-------- RECORD EXTRACTS

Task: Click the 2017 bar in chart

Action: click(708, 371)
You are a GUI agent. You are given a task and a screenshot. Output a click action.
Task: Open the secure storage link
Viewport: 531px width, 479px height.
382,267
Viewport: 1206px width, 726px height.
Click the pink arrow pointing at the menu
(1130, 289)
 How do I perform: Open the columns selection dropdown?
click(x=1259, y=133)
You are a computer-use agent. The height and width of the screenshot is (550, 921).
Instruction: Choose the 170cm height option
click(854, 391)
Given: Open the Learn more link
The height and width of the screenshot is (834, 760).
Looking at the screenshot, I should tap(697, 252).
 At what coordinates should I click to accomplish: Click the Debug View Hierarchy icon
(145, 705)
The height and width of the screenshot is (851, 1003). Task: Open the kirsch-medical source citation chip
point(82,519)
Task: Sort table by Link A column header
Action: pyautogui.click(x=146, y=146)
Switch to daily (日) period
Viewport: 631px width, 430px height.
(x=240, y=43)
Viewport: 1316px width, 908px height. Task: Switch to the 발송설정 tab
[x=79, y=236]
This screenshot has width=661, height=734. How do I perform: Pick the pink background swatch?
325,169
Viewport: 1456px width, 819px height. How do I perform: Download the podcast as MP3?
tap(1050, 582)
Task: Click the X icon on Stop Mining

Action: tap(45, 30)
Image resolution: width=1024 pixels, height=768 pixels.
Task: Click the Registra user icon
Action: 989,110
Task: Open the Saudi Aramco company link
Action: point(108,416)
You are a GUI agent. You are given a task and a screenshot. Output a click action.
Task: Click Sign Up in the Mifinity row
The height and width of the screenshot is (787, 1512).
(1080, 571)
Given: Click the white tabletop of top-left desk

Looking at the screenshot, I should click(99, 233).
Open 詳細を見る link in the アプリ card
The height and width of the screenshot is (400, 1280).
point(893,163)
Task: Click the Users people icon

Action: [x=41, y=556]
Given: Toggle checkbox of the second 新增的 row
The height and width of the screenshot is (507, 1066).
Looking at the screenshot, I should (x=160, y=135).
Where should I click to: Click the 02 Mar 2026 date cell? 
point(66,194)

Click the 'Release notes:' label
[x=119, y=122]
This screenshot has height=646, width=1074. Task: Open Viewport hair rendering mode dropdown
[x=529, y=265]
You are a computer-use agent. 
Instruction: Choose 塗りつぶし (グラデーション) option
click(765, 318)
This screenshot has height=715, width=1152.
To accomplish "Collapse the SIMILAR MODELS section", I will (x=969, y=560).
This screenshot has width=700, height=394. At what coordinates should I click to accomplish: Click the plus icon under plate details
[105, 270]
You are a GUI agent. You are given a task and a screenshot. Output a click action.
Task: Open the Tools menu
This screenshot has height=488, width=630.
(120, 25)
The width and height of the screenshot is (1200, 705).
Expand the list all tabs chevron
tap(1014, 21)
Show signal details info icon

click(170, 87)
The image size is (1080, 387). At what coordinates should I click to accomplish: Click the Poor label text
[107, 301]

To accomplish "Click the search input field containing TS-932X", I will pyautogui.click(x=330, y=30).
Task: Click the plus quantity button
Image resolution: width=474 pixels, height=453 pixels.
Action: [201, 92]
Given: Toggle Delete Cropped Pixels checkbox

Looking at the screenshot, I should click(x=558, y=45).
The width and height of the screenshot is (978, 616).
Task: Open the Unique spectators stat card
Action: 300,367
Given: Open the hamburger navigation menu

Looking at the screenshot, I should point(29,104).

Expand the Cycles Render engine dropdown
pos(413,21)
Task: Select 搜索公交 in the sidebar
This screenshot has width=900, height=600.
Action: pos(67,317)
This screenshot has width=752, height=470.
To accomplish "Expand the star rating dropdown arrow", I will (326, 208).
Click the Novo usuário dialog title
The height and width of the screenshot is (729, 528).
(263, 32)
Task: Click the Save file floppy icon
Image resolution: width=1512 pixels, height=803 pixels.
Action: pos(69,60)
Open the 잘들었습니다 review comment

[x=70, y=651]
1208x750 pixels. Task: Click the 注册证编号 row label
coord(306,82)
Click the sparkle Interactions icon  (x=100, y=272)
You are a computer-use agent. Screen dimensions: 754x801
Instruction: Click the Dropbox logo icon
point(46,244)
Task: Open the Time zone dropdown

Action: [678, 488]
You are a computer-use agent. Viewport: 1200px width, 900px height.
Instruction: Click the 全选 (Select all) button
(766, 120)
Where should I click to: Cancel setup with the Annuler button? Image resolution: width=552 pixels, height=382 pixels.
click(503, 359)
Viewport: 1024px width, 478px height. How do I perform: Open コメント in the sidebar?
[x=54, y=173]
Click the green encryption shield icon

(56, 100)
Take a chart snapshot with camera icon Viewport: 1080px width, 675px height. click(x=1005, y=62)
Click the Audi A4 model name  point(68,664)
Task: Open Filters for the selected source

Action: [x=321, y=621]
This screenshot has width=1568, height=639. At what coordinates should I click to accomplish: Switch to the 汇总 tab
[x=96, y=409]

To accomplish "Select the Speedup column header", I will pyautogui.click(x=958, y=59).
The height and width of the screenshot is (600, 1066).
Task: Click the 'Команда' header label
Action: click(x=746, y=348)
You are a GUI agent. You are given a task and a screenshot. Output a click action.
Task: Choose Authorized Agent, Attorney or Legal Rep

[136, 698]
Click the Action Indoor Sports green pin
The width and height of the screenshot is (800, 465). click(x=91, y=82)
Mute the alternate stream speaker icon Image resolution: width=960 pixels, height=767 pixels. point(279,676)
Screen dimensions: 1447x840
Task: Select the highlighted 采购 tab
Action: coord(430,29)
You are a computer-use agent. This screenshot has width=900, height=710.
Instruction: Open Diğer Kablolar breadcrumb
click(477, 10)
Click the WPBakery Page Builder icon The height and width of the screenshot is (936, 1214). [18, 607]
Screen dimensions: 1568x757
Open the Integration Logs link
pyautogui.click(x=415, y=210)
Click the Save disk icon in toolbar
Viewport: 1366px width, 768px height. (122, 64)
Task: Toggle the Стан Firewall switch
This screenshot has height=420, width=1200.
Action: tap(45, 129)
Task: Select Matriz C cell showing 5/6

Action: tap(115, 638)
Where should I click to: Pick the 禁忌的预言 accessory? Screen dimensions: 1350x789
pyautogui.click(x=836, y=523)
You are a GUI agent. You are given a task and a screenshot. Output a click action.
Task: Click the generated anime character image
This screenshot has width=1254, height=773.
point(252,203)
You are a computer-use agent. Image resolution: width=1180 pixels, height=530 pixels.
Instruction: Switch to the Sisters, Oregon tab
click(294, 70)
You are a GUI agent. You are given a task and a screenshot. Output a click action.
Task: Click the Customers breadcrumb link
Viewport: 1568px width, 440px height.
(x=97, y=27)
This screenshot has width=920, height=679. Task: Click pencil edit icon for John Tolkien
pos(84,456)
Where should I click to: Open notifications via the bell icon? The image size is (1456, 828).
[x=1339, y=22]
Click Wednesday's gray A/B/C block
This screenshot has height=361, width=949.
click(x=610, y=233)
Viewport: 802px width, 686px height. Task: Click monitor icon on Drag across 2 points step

----------------

GIVEN TASK: Arrange every line of the entries above as a numbered list, omitting any blank lines.

RESULT OF THIS EXERCISE:
1. Task: Click the 2017 bar in chart
2. Action: click(708, 371)
3. You are a GUI agent. You are given a task and a screenshot. Output a click action.
4. Task: Open the secure storage link
5. Viewport: 531px width, 479px height.
6. 382,267
7. Viewport: 1206px width, 726px height.
8. Click the pink arrow pointing at the menu
9. (1130, 289)
10.  How do I perform: Open the columns selection dropdown?
11. click(x=1259, y=133)
12. You are a computer-use agent. The height and width of the screenshot is (550, 921).
13. Instruction: Choose the 170cm height option
14. click(854, 391)
15. Given: Open the Learn more link
16. The height and width of the screenshot is (834, 760).
17. Looking at the screenshot, I should tap(697, 252).
18.  At what coordinates should I click to accomplish: Click the Debug View Hierarchy icon
19. (145, 705)
20. The height and width of the screenshot is (851, 1003). Task: Open the kirsch-medical source citation chip
21. point(82,519)
22. Task: Sort table by Link A column header
23. Action: pyautogui.click(x=146, y=146)
24. Switch to daily (日) period
25. Viewport: 631px width, 430px height.
26. (x=240, y=43)
27. Viewport: 1316px width, 908px height. Task: Switch to the 발송설정 tab
28. [x=79, y=236]
29. This screenshot has width=661, height=734. How do I perform: Pick the pink background swatch?
30. 325,169
31. Viewport: 1456px width, 819px height. How do I perform: Download the podcast as MP3?
32. tap(1050, 582)
33. Task: Click the X icon on Stop Mining
34. Action: tap(45, 30)
35. Image resolution: width=1024 pixels, height=768 pixels.
36. Task: Click the Registra user icon
37. Action: 989,110
38. Task: Open the Saudi Aramco company link
39. Action: point(108,416)
40. You are a GUI agent. You are given a task and a screenshot. Output a click action.
41. Task: Click Sign Up in the Mifinity row
42. The height and width of the screenshot is (787, 1512).
43. (1080, 571)
44. Given: Click the white tabletop of top-left desk
45. Looking at the screenshot, I should click(99, 233).
46. Open 詳細を見る link in the アプリ card
47. The height and width of the screenshot is (400, 1280).
48. point(893,163)
49. Task: Click the Users people icon
50. Action: [x=41, y=556]
51. Given: Toggle checkbox of the second 新增的 row
52. The height and width of the screenshot is (507, 1066).
53. Looking at the screenshot, I should (x=160, y=135).
54. Where should I click to: Click the 02 Mar 2026 date cell? 
55. point(66,194)
56. Click the 'Release notes:' label
57. [x=119, y=122]
58. This screenshot has height=646, width=1074. Task: Open Viewport hair rendering mode dropdown
59. [x=529, y=265]
60. You are a computer-use agent. 
61. Instruction: Choose 塗りつぶし (グラデーション) option
62. click(765, 318)
63. This screenshot has height=715, width=1152.
64. To accomplish "Collapse the SIMILAR MODELS section", I will (x=969, y=560).
65. This screenshot has width=700, height=394. At what coordinates should I click to accomplish: Click the plus icon under plate details
66. [105, 270]
67. You are a GUI agent. You are given a task and a screenshot. Output a click action.
68. Task: Open the Tools menu
69. This screenshot has height=488, width=630.
70. (120, 25)
71. The width and height of the screenshot is (1200, 705).
72. Expand the list all tabs chevron
73. tap(1014, 21)
74. Show signal details info icon
75. click(170, 87)
76. The image size is (1080, 387). At what coordinates should I click to accomplish: Click the Poor label text
77. [107, 301]
78. To accomplish "Click the search input field containing TS-932X", I will pyautogui.click(x=330, y=30).
79. Task: Click the plus quantity button
80. Image resolution: width=474 pixels, height=453 pixels.
81. Action: [201, 92]
82. Given: Toggle Delete Cropped Pixels checkbox
83. Looking at the screenshot, I should click(x=558, y=45).
84. The width and height of the screenshot is (978, 616).
85. Task: Open the Unique spectators stat card
86. Action: 300,367
87. Given: Open the hamburger navigation menu
88. Looking at the screenshot, I should point(29,104).
89. Expand the Cycles Render engine dropdown
90. pos(413,21)
91. Task: Select 搜索公交 in the sidebar
92. This screenshot has width=900, height=600.
93. Action: pos(67,317)
94. This screenshot has width=752, height=470.
95. To accomplish "Expand the star rating dropdown arrow", I will (326, 208).
96. Click the Novo usuário dialog title
97. The height and width of the screenshot is (729, 528).
98. (263, 32)
99. Task: Click the Save file floppy icon
100. Image resolution: width=1512 pixels, height=803 pixels.
101. Action: pos(69,60)
102. Open the 잘들었습니다 review comment
103. [x=70, y=651]
104. 1208x750 pixels. Task: Click the 注册证编号 row label
105. coord(306,82)
106. Click the sparkle Interactions icon  (x=100, y=272)
107. You are a computer-use agent. Screen dimensions: 754x801
108. Instruction: Click the Dropbox logo icon
109. point(46,244)
110. Task: Open the Time zone dropdown
111. Action: [678, 488]
112. You are a computer-use agent. Viewport: 1200px width, 900px height.
113. Instruction: Click the 全选 (Select all) button
114. (766, 120)
115. Where should I click to: Cancel setup with the Annuler button? Image resolution: width=552 pixels, height=382 pixels.
116. click(503, 359)
117. Viewport: 1024px width, 478px height. How do I perform: Open コメント in the sidebar?
118. [x=54, y=173]
119. Click the green encryption shield icon
120. (56, 100)
121. Take a chart snapshot with camera icon Viewport: 1080px width, 675px height. click(x=1005, y=62)
122. Click the Audi A4 model name  point(68,664)
123. Task: Open Filters for the selected source
124. Action: [x=321, y=621]
125. This screenshot has width=1568, height=639. At what coordinates should I click to accomplish: Switch to the 汇总 tab
126. [x=96, y=409]
127. To accomplish "Select the Speedup column header", I will pyautogui.click(x=958, y=59).
128. The height and width of the screenshot is (600, 1066).
129. Task: Click the 'Команда' header label
130. Action: click(x=746, y=348)
131. You are a GUI agent. You are given a task and a screenshot. Output a click action.
132. Task: Choose Authorized Agent, Attorney or Legal Rep
133. [136, 698]
134. Click the Action Indoor Sports green pin
135. The width and height of the screenshot is (800, 465). click(x=91, y=82)
136. Mute the alternate stream speaker icon Image resolution: width=960 pixels, height=767 pixels. point(279,676)
137. Screen dimensions: 1447x840
138. Task: Select the highlighted 采购 tab
139. Action: coord(430,29)
140. You are a computer-use agent. This screenshot has width=900, height=710.
141. Instruction: Open Diğer Kablolar breadcrumb
142. click(477, 10)
143. Click the WPBakery Page Builder icon The height and width of the screenshot is (936, 1214). [18, 607]
144. Screen dimensions: 1568x757
145. Open the Integration Logs link
146. pyautogui.click(x=415, y=210)
147. Click the Save disk icon in toolbar
148. Viewport: 1366px width, 768px height. (122, 64)
149. Task: Toggle the Стан Firewall switch
150. This screenshot has height=420, width=1200.
151. Action: tap(45, 129)
152. Task: Select Matriz C cell showing 5/6
153. Action: tap(115, 638)
154. Where should I click to: Pick the 禁忌的预言 accessory? Screen dimensions: 1350x789
155. pyautogui.click(x=836, y=523)
156. You are a GUI agent. You are given a task and a screenshot. Output a click action.
157. Task: Click the generated anime character image
158. This screenshot has width=1254, height=773.
159. point(252,203)
160. You are a computer-use agent. Image resolution: width=1180 pixels, height=530 pixels.
161. Instruction: Switch to the Sisters, Oregon tab
162. click(294, 70)
163. You are a GUI agent. You are given a task and a screenshot. Output a click action.
164. Task: Click the Customers breadcrumb link
165. Viewport: 1568px width, 440px height.
166. (x=97, y=27)
167. This screenshot has width=920, height=679. Task: Click pencil edit icon for John Tolkien
168. pos(84,456)
169. Where should I click to: Open notifications via the bell icon? The image size is (1456, 828).
170. [x=1339, y=22]
171. Click Wednesday's gray A/B/C block
172. This screenshot has height=361, width=949.
173. click(x=610, y=233)
174. Viewport: 802px width, 686px height. Task: Click monitor icon on Drag across 2 points step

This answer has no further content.